Device → Certificate Management → Certificates

Import:

  • Root CA
  • Intermediate CA

Mark:

Trusted Root CA

if applicable.


Step 6 — Assign Certificate to GlobalProtect

Update both:

Portal Certificate
Gateway Certificate

People often update only one.


Step 7 — Commit Changes

Commit configuration:

Commit

Step 8 — Verify Certificate Externally

From Linux/macOS:

openssl s_client -connect vpn.company.com:443

Check:

  • Expiration date
  • Issuer
  • SAN
  • Certificate chain

Step 9 — Clean Up iPhone Configuration

On iPhone:

Remove Existing VPN Profile

Navigate:

Settings
→ General
→ VPN & Device Management

Remove:

  • Old VPN profiles
  • Old management profiles if applicable

Step 10 — Install Trusted CA (If Internal PKI Used)

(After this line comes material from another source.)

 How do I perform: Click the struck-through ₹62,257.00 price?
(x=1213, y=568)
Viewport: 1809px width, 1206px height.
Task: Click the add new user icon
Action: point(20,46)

Export CA certificate from firewall or PKI server.

Install on iPhone.

Then enable trust:

Settings
→ General
→ About
→ Certificate Trust Settings

Enable:

Full Trust

for installed CA.

This step is commonly forgotten.


Step 11 — Reconnect GlobalProtect

Reconnect and validate:

  • Portal access
  • Gateway connection
  • User authentication

Validation Checklist

Validation Item Status
Certificate validity ≤ 397 days
SHA256 used
RSA 2048+
SAN configured
Proper CA chain imported
Portal cert updated
Gateway cert updated
iPhone trusted CA installed
Old VPN profile removed
OpenSSL validation successful

Common Mistakes

Using Long-Lived Certificates

Avoid:

5 years
10 years

Apple devices increasingly reject them.


Missing SAN

Modern iOS requires SAN validation.

CN-only certificates are insufficient.


Updating Portal But Not Gateway

Both must be updated.


Forgetting Intermediate CA

Incomplete certificate chains cause:

Peer certificate cannot be authenticated

Using Self-Signed Certificates in Production

This creates recurring operational problems on:

  • iOS
  • macOS
  • BYOD environments

Recommended Long-Term Design

Use Proper PKI

Recommended architecture:

Public CA / Enterprise PKI
        ↓
Palo Alto Portal/Gateway
        ↓
GlobalProtect Clients

Benefits:

  • Fewer trust issues
  • Easier renewals
  • Improved mobile compatibility
  • Reduced manual certificate deployment

Useful Troubleshooting Commands

Validate TLS Certificate

openssl s_client -connect vpn.company.com:443

Test LDAP Connectivity

test ldap-server-connection profile <profile>

Check System Logs

Monitor → System

Filter:

(description contains 'ssl') or
(description contains 'certificate')

Final Recommendation

For production mobile VPN deployments:

  • Avoid firewall-generated self-signed certificates
  • Use short-lived properly issued certificates
  • Maintain complete CA trust chains
  • Follow Apple certificate validity requirements

This prevents recurring failures specifically affecting Apple devices while Android continues functioning normally.